Am 3. September 1973 wurde eine Untersuchungskommission zur Summerland-Katastrophe eingesetzt, die bis Februar 1974 arbeitete. Sie kostete 400.000 Pfund und ihr Bericht wurde am 24. Mai 1974 veröffentlicht. Die Kommission drängte auf eine sofortige Revision der Veranstaltungsordnung und änderte das gesamte Konzept des Brandschutzes auf der Isle of Man drastisch. Sie kam ferner zu dem Schluss, dass es außer den drei Kindern keine Schuldigen gebe: „Keine Schurken, [nur] viele menschliche Fehler und Versäumnisse“. Die Jungen wurden identifiziert, aber nur für das Aufbrechen der Kiosktür bestraft; sie mussten je 3 Pfund leisten, inflationsbereinigt wären dies heute 39 Pfund (46 €).

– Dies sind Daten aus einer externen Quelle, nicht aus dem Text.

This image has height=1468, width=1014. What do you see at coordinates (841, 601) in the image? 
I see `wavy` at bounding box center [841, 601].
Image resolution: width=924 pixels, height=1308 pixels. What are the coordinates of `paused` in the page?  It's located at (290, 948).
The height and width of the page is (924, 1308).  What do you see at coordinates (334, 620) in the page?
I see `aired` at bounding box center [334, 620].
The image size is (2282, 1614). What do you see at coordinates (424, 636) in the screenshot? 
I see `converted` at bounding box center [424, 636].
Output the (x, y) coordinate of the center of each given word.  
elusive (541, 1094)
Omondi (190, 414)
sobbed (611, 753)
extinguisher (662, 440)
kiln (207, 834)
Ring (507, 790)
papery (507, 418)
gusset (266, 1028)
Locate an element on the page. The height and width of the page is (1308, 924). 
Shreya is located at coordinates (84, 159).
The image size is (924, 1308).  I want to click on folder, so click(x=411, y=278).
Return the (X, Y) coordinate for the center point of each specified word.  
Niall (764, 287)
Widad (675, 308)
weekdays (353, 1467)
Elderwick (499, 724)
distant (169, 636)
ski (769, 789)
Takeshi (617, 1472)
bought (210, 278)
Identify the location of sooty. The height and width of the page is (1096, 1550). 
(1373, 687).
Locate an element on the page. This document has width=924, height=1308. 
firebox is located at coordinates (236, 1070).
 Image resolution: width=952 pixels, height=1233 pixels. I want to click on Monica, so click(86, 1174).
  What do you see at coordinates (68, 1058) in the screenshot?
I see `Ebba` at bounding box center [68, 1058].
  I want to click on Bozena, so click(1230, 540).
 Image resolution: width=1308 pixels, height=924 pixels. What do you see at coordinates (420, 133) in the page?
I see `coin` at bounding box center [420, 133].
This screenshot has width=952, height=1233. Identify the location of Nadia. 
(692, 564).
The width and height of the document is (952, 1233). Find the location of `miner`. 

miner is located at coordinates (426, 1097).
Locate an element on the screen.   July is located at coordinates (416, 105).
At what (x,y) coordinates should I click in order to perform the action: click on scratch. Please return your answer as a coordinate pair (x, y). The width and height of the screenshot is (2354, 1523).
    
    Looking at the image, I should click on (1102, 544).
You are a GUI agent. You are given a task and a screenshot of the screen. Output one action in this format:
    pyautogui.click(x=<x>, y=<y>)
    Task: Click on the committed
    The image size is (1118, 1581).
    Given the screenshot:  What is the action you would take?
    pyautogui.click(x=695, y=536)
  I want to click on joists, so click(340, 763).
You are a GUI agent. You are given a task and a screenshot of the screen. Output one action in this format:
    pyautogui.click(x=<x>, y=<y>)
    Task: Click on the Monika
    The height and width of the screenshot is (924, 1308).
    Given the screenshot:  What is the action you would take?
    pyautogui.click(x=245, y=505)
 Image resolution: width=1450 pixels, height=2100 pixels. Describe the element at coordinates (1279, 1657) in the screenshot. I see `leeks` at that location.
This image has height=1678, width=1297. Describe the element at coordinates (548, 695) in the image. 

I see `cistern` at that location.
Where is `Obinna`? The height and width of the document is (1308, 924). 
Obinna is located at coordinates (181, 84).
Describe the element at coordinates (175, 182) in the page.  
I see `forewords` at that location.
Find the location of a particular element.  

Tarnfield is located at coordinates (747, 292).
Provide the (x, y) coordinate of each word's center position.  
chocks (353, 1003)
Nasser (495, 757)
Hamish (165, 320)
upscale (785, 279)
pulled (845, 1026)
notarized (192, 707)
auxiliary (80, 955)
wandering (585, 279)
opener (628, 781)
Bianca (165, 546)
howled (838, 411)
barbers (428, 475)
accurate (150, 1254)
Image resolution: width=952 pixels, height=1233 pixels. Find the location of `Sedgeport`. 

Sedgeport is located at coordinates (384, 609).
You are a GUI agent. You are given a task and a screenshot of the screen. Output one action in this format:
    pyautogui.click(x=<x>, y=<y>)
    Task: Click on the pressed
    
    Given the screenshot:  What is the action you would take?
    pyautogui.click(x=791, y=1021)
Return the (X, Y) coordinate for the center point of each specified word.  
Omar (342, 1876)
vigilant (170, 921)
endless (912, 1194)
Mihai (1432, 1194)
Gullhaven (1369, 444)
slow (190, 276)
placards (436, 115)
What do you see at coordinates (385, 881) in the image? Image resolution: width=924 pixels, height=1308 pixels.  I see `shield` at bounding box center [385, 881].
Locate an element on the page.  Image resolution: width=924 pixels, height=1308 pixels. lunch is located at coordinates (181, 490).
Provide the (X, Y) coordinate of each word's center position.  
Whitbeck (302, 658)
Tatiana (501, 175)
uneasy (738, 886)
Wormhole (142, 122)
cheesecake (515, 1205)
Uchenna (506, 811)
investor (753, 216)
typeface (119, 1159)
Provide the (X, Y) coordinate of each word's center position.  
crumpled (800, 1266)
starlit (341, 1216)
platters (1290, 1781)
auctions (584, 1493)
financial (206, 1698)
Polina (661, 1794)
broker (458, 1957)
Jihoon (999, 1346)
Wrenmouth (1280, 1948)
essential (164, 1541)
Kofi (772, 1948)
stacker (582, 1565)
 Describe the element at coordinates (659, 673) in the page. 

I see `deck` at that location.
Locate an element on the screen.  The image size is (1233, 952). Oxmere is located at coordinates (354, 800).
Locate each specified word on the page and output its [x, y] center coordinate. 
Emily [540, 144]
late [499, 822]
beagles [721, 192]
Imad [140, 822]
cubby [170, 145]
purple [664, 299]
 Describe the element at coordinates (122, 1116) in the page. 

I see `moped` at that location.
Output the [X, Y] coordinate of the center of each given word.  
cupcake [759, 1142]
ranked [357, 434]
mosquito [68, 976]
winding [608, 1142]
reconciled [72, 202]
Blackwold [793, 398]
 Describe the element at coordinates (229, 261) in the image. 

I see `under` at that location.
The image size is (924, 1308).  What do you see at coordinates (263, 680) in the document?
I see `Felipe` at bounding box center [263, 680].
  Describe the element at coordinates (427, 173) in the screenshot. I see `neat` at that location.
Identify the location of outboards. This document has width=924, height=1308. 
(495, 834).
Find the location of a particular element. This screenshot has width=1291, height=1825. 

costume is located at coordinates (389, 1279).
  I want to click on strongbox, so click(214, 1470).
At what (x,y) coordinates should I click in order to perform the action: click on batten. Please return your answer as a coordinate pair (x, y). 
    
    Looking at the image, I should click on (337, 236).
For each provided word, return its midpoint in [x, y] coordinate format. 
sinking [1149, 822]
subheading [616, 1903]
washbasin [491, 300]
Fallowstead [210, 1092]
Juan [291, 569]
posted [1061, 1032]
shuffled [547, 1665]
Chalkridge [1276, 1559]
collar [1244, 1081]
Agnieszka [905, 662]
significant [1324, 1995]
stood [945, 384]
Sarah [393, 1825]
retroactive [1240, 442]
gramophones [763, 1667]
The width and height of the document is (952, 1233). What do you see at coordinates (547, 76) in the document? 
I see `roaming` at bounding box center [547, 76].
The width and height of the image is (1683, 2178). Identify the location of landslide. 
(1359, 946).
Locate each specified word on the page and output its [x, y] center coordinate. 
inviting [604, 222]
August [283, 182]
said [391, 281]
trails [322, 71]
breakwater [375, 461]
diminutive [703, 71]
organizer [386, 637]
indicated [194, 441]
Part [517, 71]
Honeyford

An derselben Stelle wurde wenig später – etwas kleiner – erneut ein Summerland errichtet. Die Sicherheitsvorschriften waren jetzt sehr streng: es gab Sprinkler- und Alarmanlagen, keine offene Bauweise mehr und wieder traditionelle Baumaterialien. 2002 wurde auch dieser Komplex zerstört, diesmal von einer Überschwemmung. In der Felswand sind noch heute Verankerungspunkte und verwaiste Wandelemente des Ursprungsbauwerkes zu sehen.

Gedenken

Vierzig Jahre nach der Katastrophe wurde eine Erinnerungsstätte angelegt. Nur wenige hundert Meter westlich des ehemaligen Komplexes wurden auf Granit-Stelen die Namen der Opfer sowie der Gedenkspruch „We will not forget“ / „Cha jeanmayd jarrood“ (‚Wir werden [es] nicht vergessen‘ auf Englisch und Manx) eingraviert.